%%

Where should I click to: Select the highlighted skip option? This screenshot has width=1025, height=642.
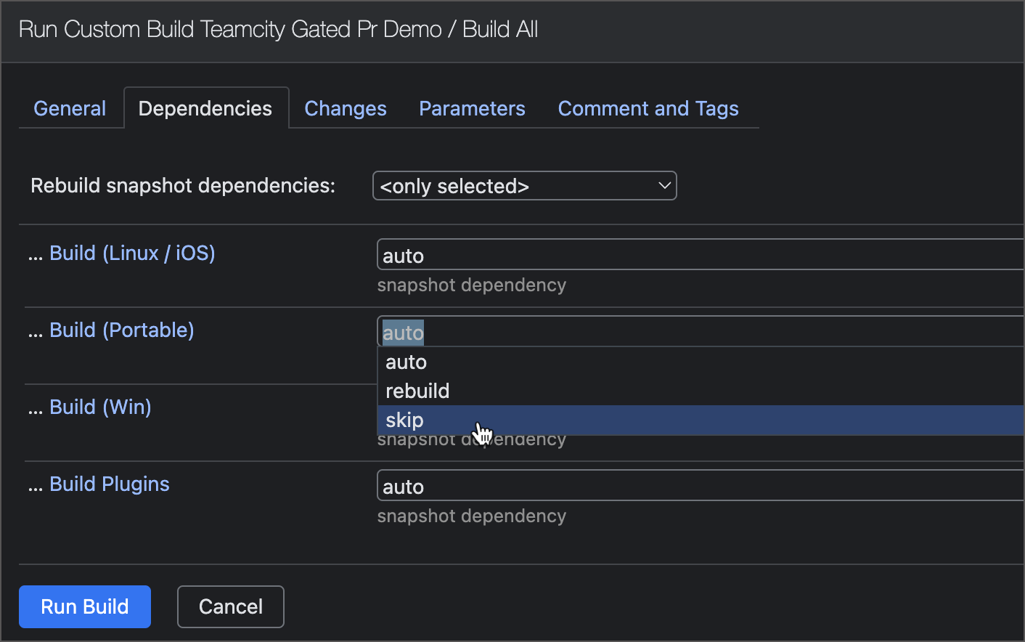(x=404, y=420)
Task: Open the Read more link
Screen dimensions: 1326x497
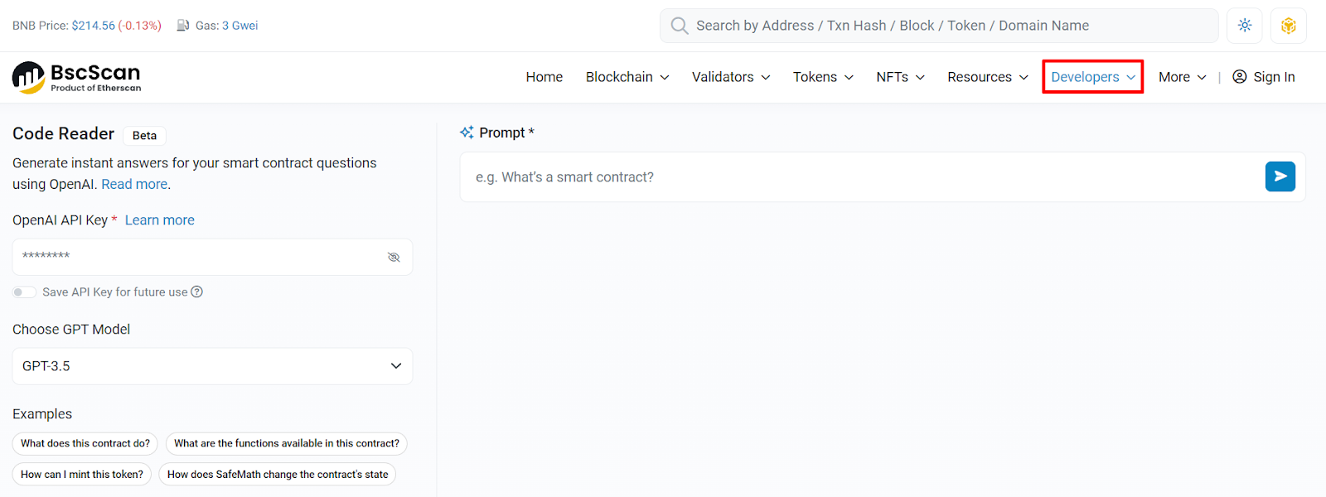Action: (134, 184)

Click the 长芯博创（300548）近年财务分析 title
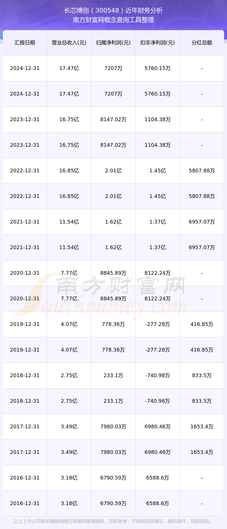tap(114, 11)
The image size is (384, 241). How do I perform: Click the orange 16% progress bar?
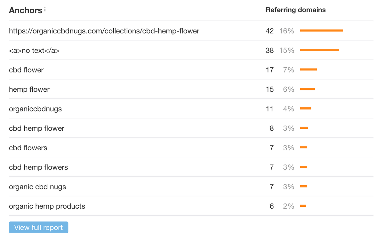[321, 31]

%%

■ **Work required**
Repeat only the lines from the line with "Screen dimensions: 1326x497" to the end of the entries, including both the first and the last line, and drop every picture.

■ **Solved exercise**
Screen dimensions: 1326x497
Action: (134, 184)

Click the 长芯博创（300548）近年财务分析 title
tap(114, 11)
The image size is (384, 241). How do I perform: Click the orange 16% progress bar?
[321, 31]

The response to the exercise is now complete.